The Rank-$\mu$ Update¶

The Rank-$\mu$ update allows the algorithm to extract geometric information from the entire selected population. This mechanism is primarily responsible for adapting the search distribution to the local topology of the objective function.

The Innovation Matrix $\mathbf{P}_{\mu}$¶

The Rank-$\mu$ Innovation Matrix is the weighted sample covariance of the successful steps in the current generation. We define the standardized step $\mathbf{y}_{i:\lambda}$ as:

$$\mathbf{y}_{i:\lambda} = \frac{\mathbf{x}_{i:\lambda} - \mathbf{m}^{(g)}}{\sigma^{(g)}}$$The innovation matrix is then:

$$\mathbf{P}_{\mu} = \sum_{i=1}^{\lambda} w_i \mathbf{y}_{i:\lambda} \mathbf{y}_{i:\lambda}^T$$

Where:

$(\mathbf{x}_{i:\lambda} - \mathbf{m}^{(g)})$ represents the mutation vector of the $i$-th best offspring.
The division by $\sigma^{(g)}$ normalizes the update, ensuring the adaptation is scale-invariant.
The outer product (the term in brackets) produces a matrix that expands the search distribution specifically along the axis of the successful step.

Active Covariance Update (The "Avoidance" Strategy)¶

In modern CMA-ES, we use Active Selection.
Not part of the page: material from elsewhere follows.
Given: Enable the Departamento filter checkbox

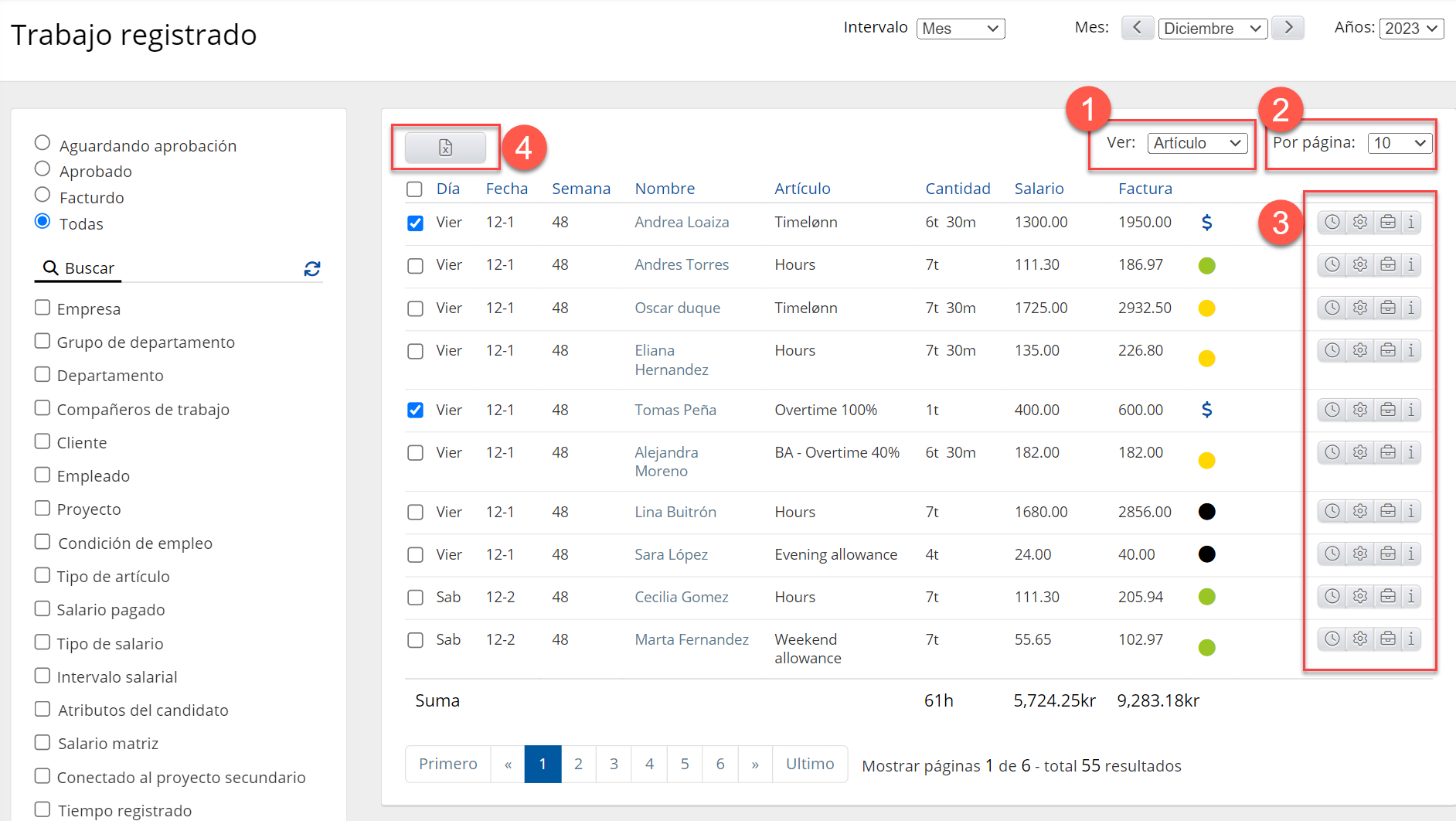Looking at the screenshot, I should pos(43,374).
While the mean $\mathbf{m}$ only follows the best $\mu$ individuals, the covariance matrix $\mathbf{C}$ also learns from the worst.
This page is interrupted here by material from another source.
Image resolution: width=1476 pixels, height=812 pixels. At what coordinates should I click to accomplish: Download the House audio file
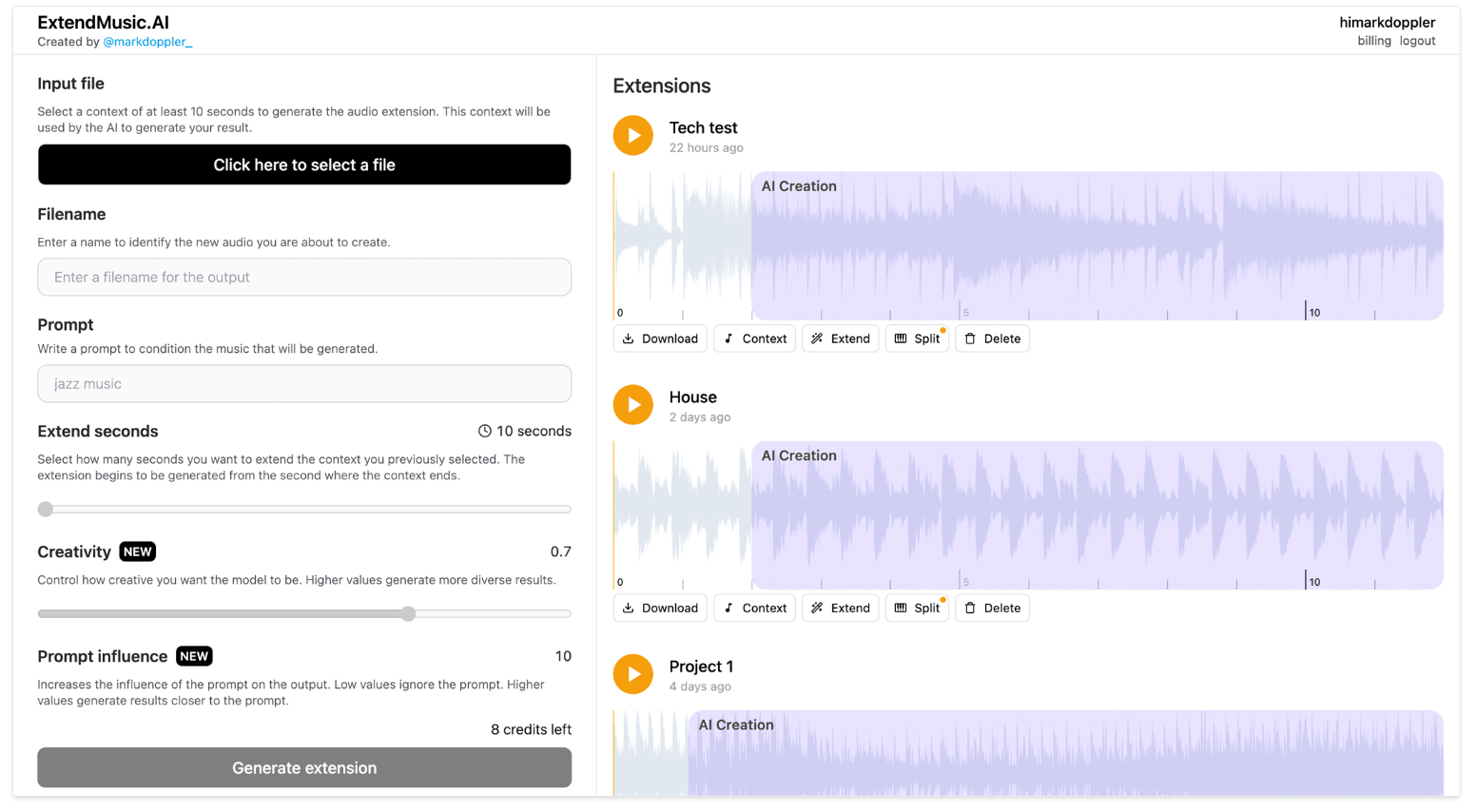pyautogui.click(x=660, y=608)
Positive Weights ($w_i > 0$): Assigned to the top $\mu \approx \lambda/2$ individuals. These directions are "rewarded" by expanding the matrix toward them.
Negative Weights ($w_i < 0$): Assigned to the bottom individuals. These directions are "punished" by shrinking the matrix along those axes, "squashing" the ellipsoid to avoid known bad regions.

Weight Constraints: To maintain stability, the positive weights sum to one ($\sum_{w_i > 0} w_i = 1$). When including negative weights, the total sum $\sum_{i=1}^{\lambda} w_i$ is typically close to zero, ensuring the update primarily changes the shape of the distribution rather than just its overall volume.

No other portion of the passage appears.